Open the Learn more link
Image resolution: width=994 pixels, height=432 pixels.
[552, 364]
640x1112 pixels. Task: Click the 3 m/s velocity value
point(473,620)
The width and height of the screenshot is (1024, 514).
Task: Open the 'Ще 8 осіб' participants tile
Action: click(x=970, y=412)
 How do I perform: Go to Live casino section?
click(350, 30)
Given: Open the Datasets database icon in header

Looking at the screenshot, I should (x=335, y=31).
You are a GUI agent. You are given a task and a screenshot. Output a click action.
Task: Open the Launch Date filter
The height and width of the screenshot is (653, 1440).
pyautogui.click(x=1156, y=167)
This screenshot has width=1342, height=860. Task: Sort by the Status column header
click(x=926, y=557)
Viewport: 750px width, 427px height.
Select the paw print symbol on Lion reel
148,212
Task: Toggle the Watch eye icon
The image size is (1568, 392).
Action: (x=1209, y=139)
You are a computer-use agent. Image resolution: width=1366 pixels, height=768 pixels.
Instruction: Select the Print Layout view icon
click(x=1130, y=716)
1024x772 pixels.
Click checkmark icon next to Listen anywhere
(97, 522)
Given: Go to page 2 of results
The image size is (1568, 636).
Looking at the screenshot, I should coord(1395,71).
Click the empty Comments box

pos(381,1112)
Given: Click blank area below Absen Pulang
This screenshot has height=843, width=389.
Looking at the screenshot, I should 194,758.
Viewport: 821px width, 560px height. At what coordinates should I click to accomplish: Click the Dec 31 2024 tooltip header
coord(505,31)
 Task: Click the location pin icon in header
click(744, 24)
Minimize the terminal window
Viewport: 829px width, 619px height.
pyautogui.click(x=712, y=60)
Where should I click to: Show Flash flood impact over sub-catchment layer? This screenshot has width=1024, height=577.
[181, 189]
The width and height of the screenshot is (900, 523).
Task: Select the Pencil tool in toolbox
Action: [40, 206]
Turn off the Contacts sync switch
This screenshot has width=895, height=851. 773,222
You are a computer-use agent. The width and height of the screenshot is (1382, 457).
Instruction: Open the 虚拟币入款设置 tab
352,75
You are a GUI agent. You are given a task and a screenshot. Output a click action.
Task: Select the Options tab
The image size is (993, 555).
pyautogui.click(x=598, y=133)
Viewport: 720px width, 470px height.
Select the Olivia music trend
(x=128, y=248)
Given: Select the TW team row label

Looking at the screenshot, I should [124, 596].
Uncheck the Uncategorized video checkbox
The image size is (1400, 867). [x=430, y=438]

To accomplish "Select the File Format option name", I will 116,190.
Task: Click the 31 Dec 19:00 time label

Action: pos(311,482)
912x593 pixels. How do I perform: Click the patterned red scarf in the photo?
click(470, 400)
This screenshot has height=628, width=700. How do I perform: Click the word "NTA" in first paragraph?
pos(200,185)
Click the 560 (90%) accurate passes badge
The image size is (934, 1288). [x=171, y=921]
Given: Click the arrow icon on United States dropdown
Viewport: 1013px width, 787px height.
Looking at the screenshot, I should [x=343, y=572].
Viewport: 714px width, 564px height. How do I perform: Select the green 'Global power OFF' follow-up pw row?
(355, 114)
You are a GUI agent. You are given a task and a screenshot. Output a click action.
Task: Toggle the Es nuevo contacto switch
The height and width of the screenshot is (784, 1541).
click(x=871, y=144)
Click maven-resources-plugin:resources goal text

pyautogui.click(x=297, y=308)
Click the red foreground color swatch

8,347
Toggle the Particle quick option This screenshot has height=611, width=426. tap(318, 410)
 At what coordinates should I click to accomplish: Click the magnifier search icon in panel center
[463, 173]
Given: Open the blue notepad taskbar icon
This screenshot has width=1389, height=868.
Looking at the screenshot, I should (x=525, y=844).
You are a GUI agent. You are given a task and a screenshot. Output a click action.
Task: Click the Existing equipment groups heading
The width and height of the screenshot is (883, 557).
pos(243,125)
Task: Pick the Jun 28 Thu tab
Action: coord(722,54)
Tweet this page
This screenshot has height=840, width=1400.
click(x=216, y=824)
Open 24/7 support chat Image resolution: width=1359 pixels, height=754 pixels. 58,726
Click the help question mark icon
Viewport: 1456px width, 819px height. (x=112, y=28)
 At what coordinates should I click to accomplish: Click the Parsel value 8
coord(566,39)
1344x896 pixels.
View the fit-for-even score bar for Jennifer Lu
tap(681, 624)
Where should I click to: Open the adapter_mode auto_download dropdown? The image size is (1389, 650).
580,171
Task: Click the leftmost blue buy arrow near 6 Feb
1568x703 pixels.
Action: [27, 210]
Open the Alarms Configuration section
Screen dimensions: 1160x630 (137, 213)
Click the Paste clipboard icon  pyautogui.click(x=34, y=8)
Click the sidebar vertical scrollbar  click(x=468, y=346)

· · · · · · ·

PROBLEM STATEMENT: Format the lines above as a JSON list of strings, one string per line, omitting blank lines.

THE SOLUTION:
[
  "Open the Learn more link",
  "Image resolution: width=994 pixels, height=432 pixels.",
  "[552, 364]",
  "640x1112 pixels. Task: Click the 3 m/s velocity value",
  "point(473,620)",
  "The width and height of the screenshot is (1024, 514).",
  "Task: Open the 'Ще 8 осіб' participants tile",
  "Action: click(x=970, y=412)",
  " How do I perform: Go to Live casino section?",
  "click(350, 30)",
  "Given: Open the Datasets database icon in header",
  "Looking at the screenshot, I should (x=335, y=31).",
  "You are a GUI agent. You are given a task and a screenshot. Output a click action.",
  "Task: Open the Launch Date filter",
  "The height and width of the screenshot is (653, 1440).",
  "pyautogui.click(x=1156, y=167)",
  "This screenshot has width=1342, height=860. Task: Sort by the Status column header",
  "click(x=926, y=557)",
  "Viewport: 750px width, 427px height.",
  "Select the paw print symbol on Lion reel",
  "148,212",
  "Task: Toggle the Watch eye icon",
  "The image size is (1568, 392).",
  "Action: (x=1209, y=139)",
  "You are a computer-use agent. Image resolution: width=1366 pixels, height=768 pixels.",
  "Instruction: Select the Print Layout view icon",
  "click(x=1130, y=716)",
  "1024x772 pixels.",
  "Click checkmark icon next to Listen anywhere",
  "(97, 522)",
  "Given: Go to page 2 of results",
  "The image size is (1568, 636).",
  "Looking at the screenshot, I should coord(1395,71).",
  "Click the empty Comments box",
  "pos(381,1112)",
  "Given: Click blank area below Absen Pulang",
  "This screenshot has height=843, width=389.",
  "Looking at the screenshot, I should 194,758.",
  "Viewport: 821px width, 560px height. At what coordinates should I click to accomplish: Click the Dec 31 2024 tooltip header",
  "coord(505,31)",
  " Task: Click the location pin icon in header",
  "click(744, 24)",
  "Minimize the terminal window",
  "Viewport: 829px width, 619px height.",
  "pyautogui.click(x=712, y=60)",
  "Where should I click to: Show Flash flood impact over sub-catchment layer? This screenshot has width=1024, height=577.",
  "[181, 189]",
  "The width and height of the screenshot is (900, 523).",
  "Task: Select the Pencil tool in toolbox",
  "Action: [40, 206]",
  "Turn off the Contacts sync switch",
  "This screenshot has width=895, height=851. 773,222",
  "You are a computer-use agent. The width and height of the screenshot is (1382, 457).",
  "Instruction: Open the 虚拟币入款设置 tab",
  "352,75",
  "You are a GUI agent. You are given a task and a screenshot. Output a click action.",
  "Task: Select the Options tab",
  "The image size is (993, 555).",
  "pyautogui.click(x=598, y=133)",
  "Viewport: 720px width, 470px height.",
  "Select the Olivia music trend",
  "(x=128, y=248)",
  "Given: Select the TW team row label",
  "Looking at the screenshot, I should [124, 596].",
  "Uncheck the Uncategorized video checkbox",
  "The image size is (1400, 867). [x=430, y=438]",
  "To accomplish \"Select the File Format option name\", I will 116,190.",
  "Task: Click the 31 Dec 19:00 time label",
  "Action: pos(311,482)",
  "912x593 pixels. How do I perform: Click the patterned red scarf in the photo?",
  "click(470, 400)",
  "This screenshot has height=628, width=700. How do I perform: Click the word \"NTA\" in first paragraph?",
  "pos(200,185)",
  "Click the 560 (90%) accurate passes badge",
  "The image size is (934, 1288). [x=171, y=921]",
  "Given: Click the arrow icon on United States dropdown",
  "Viewport: 1013px width, 787px height.",
  "Looking at the screenshot, I should [x=343, y=572].",
  "Viewport: 714px width, 564px height. How do I perform: Select the green 'Global power OFF' follow-up pw row?",
  "(355, 114)",
  "You are a GUI agent. You are given a task and a screenshot. Output a click action.",
  "Task: Toggle the Es nuevo contacto switch",
  "The height and width of the screenshot is (784, 1541).",
  "click(x=871, y=144)",
  "Click maven-resources-plugin:resources goal text",
  "pyautogui.click(x=297, y=308)",
  "Click the red foreground color swatch",
  "8,347",
  "Toggle the Particle quick option This screenshot has height=611, width=426. tap(318, 410)",
  " At what coordinates should I click to accomplish: Click the magnifier search icon in panel center",
  "[463, 173]",
  "Given: Open the blue notepad taskbar icon",
  "This screenshot has width=1389, height=868.",
  "Looking at the screenshot, I should (x=525, y=844).",
  "You are a GUI agent. You are given a task and a screenshot. Output a click action.",
  "Task: Click the Existing equipment groups heading",
  "The width and height of the screenshot is (883, 557).",
  "pos(243,125)",
  "Task: Pick the Jun 28 Thu tab",
  "Action: coord(722,54)",
  "Tweet this page",
  "This screenshot has height=840, width=1400.",
  "click(x=216, y=824)",
  "Open 24/7 support chat Image resolution: width=1359 pixels, height=754 pixels. 58,726",
  "Click the help question mark icon",
  "Viewport: 1456px width, 819px height. (x=112, y=28)",
  " At what coordinates should I click to accomplish: Click the Parsel value 8",
  "coord(566,39)",
  "1344x896 pixels.",
  "View the fit-for-even score bar for Jennifer Lu",
  "tap(681, 624)",
  "Where should I click to: Open the adapter_mode auto_download dropdown? The image size is (1389, 650).",
  "580,171",
  "Task: Click the leftmost blue buy arrow near 6 Feb",
  "1568x703 pixels.",
  "Action: [27, 210]",
  "Open the Alarms Configuration section",
  "Screen dimensions: 1160x630 (137, 213)",
  "Click the Paste clipboard icon  pyautogui.click(x=34, y=8)",
  "Click the sidebar vertical scrollbar  click(x=468, y=346)"
]